- EXERCISE REQUIREMENTS
Once the pictures are set aside, copy the data below exactly as it stands.

****************

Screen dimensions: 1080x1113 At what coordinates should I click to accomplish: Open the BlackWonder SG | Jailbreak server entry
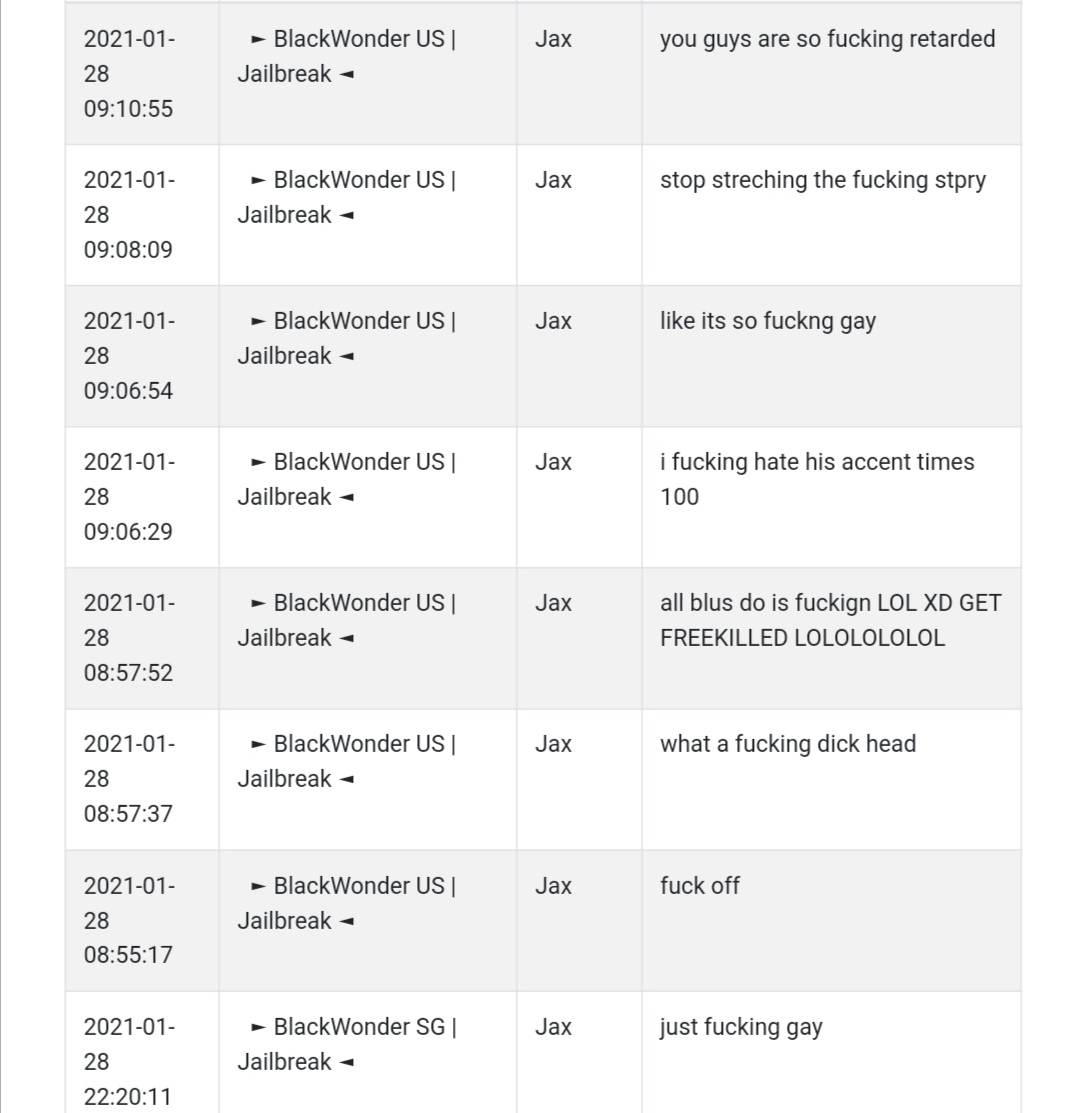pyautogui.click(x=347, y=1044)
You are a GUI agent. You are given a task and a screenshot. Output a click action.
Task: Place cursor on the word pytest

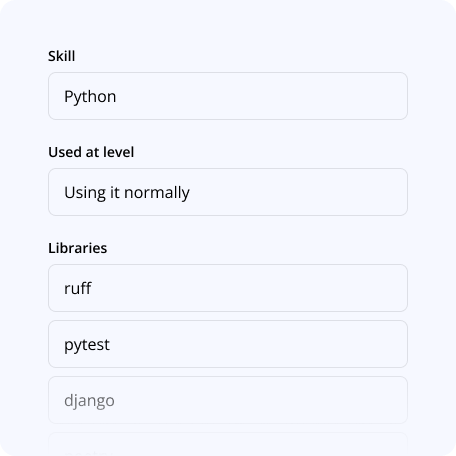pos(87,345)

****************

- COMPLETED EXERCISE
Screen dimensions: 1080x1113 At what coordinates should I click to accomplish: Open the BlackWonder SG | Jailbreak server entry
pyautogui.click(x=347, y=1044)
You are a GUI agent. You are given a task and a screenshot. Output a click action.
Task: Place cursor on the word pytest

pos(87,345)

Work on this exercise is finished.